Developing Filters
******************

Filters are tricky. They need to:

* work with a variety of the versions of the software that generates
  the logs;

* work with the range of logging configuration options available in
  the software;

* work with multiple operating systems;

* not make assumptions about the log format in excess of the software
  (e.g. do not assume a username doesn't contain spaces and use S+
  unless you've checked the source code);

* account for how future versions of the software will log messages
  (e.g. guess what would happen to the log message if different
  authentication types are added);

* not be susceptible to DoS vulnerabilities (see Filter Security
  below); and

* match intended log lines only.

Please follow the steps from Filter Test Cases to Developing Filter
Regular Expressions and submit a GitHub pull request (PR) afterwards.
If you get stuck, you can push your unfinished changes and still
submit a PR -- describe what you have done, what is the hurdle, and
we'll attempt to help (PR will be automagically updated with future
commits you would push to complete it).


Filter Test Cases
=================


Purpose
-------

Start by finding the log messages that the application generates
related to some form of authentication failure. If you are adding to
an existing filter think about whether the log messages are of a
similar importance and purpose to the existing filter. If you were a
user of Fail2Ban, and did a package update of Fail2Ban that started
matching new log messages, would anything unexpected happen?  Would
the bantime/findtime for the jail be appropriate for the new log
messages?  If it doesn't, perhaps it needs to be in a separate filter
definition, for example like exim filter aims at authentication
failures and exim-spam at log messages related to spam.

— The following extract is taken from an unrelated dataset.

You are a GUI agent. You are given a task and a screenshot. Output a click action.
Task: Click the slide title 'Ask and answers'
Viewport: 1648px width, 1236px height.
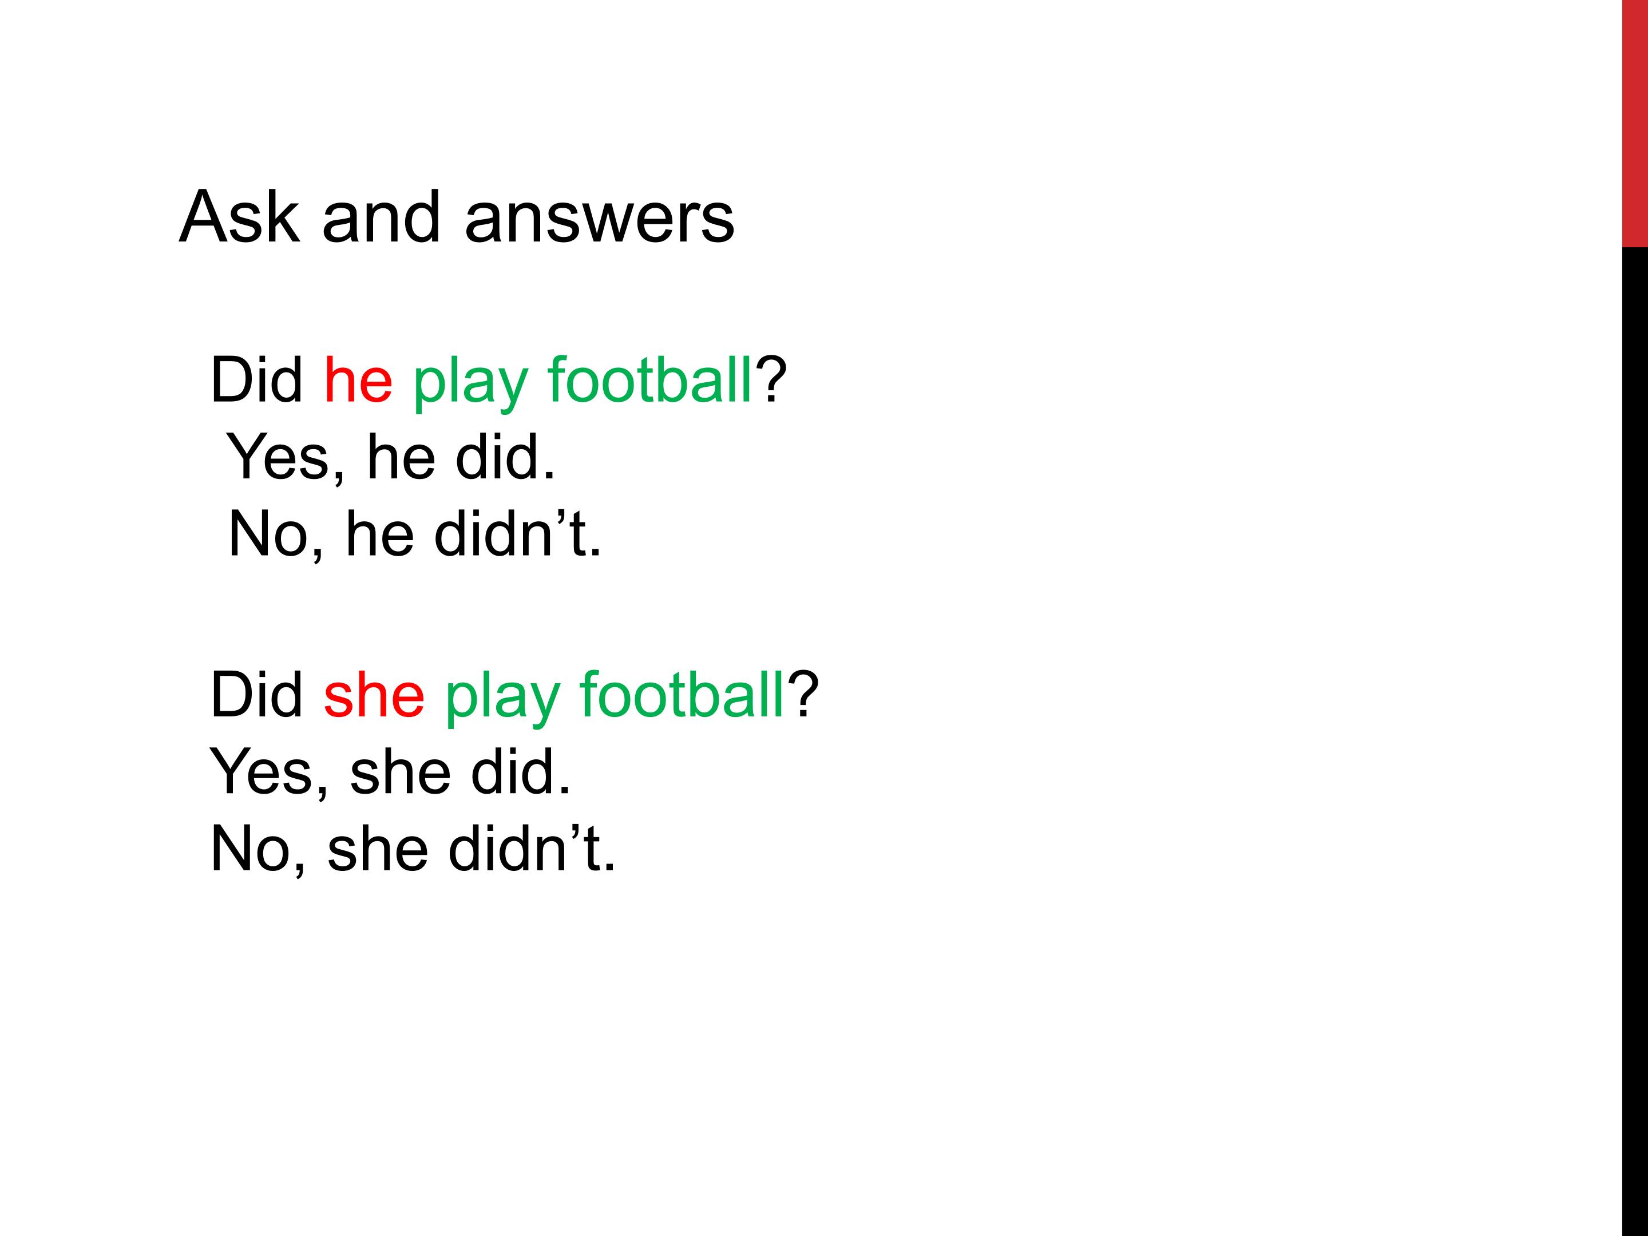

Even if it is a new filter you may consider separating the log
messages into different filters based on purpose.


Cause
-----

Are some of the log lines a result of the same action? For example, is
a PAM failure log message, followed by an application specific failure
message the result of the same user/script action?  If you add regular
expressions for both you would end up with two failures for a single
action. Therefore, select the most appropriate log message and
document the other log message) with a test case not to match it and a
description as to why you chose one over another.

With the selected log lines consider what action has caused those log
messages and whether they could have been generated by accident? Could
the log message be occurring due to the first step towards the
application asking for authentication? Could the log messages occur
often? If some of these are true make a note of this in the jail.conf
example that you provide.


Samples
-------

It is important to include log file samples so any future change in
the regular expression will still work with the log lines you have
identified.

The sample log messages are provided in a file under
testcases/files/logs/ named identically as the corresponding filter
(but without .conf extension). Each log line should be preceded by a
line with failJSON metadata (so the logs lines are tested in the test
suite) directly above the log line. If there is any specific
information about the log message, such as version or an application
configuration option that is needed for the message to occur, include
this in a comment (line beginning with #) above the failJSON metadata.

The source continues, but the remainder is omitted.